Entries supplied Block Start

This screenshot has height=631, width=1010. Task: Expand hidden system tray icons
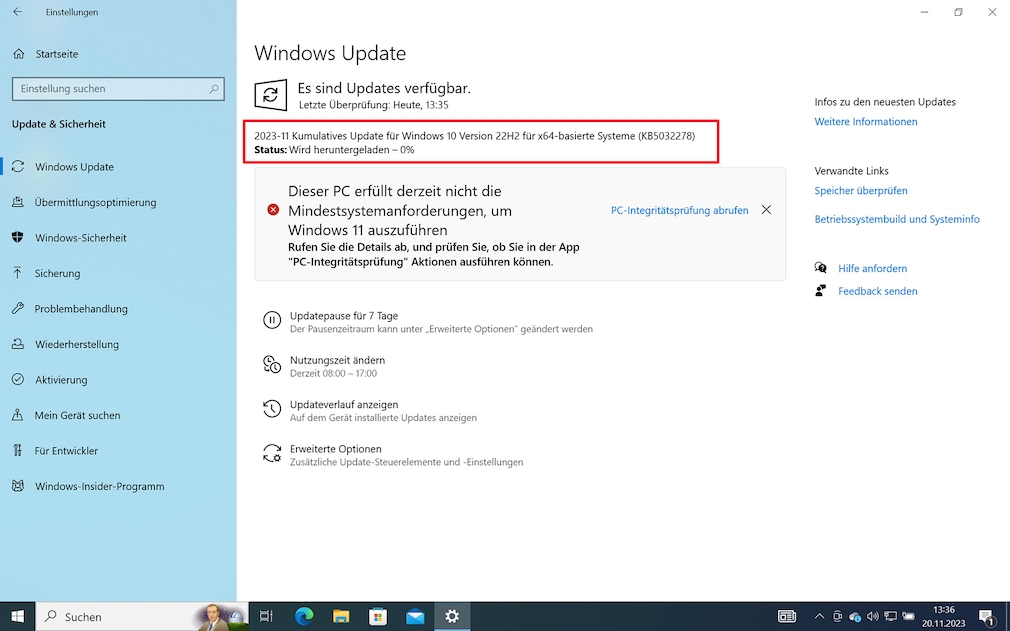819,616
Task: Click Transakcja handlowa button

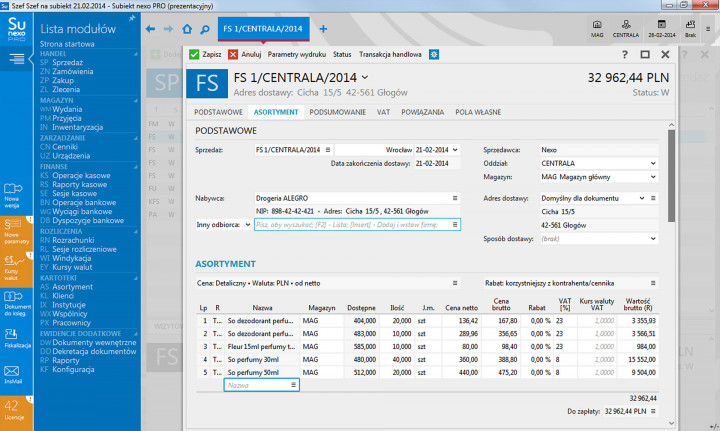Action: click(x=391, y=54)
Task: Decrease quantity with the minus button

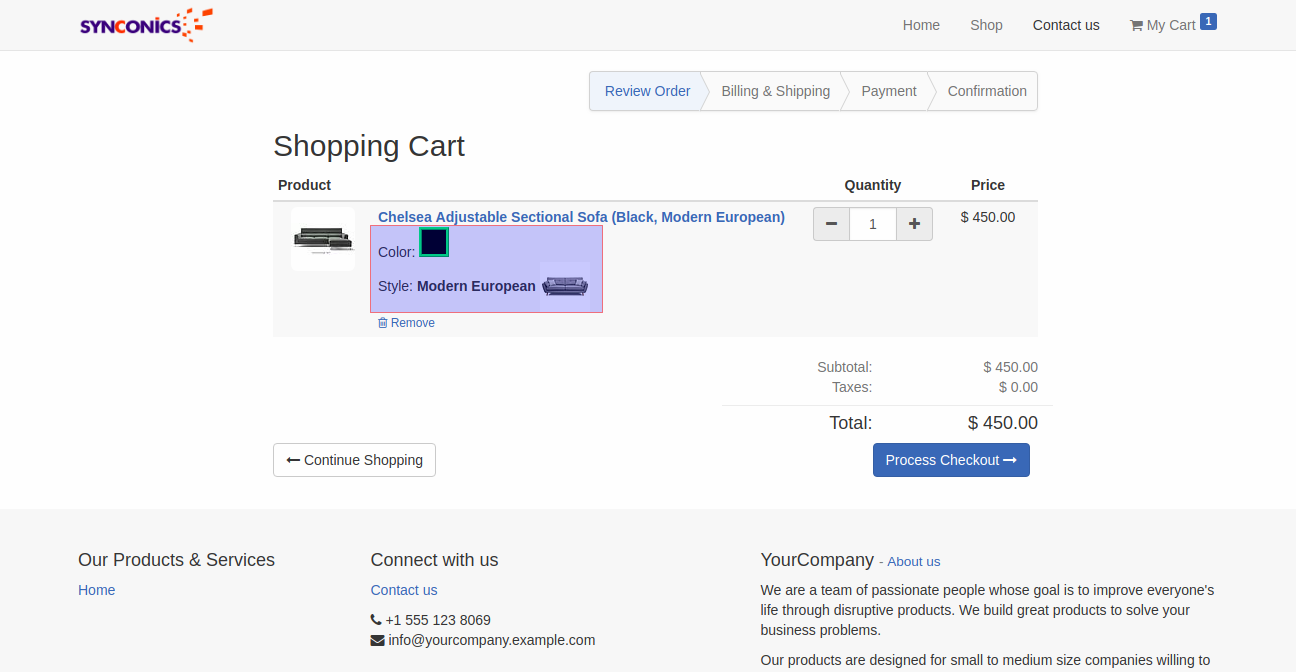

Entries supplied Block End

**Task to carry out**.
Copy out the data verbatim, excluding the pictures.

**Solution below**.
This screenshot has height=631, width=1010. Task: Expand hidden system tray icons
819,616
Task: Click Transakcja handlowa button

Action: click(x=391, y=54)
Task: Decrease quantity with the minus button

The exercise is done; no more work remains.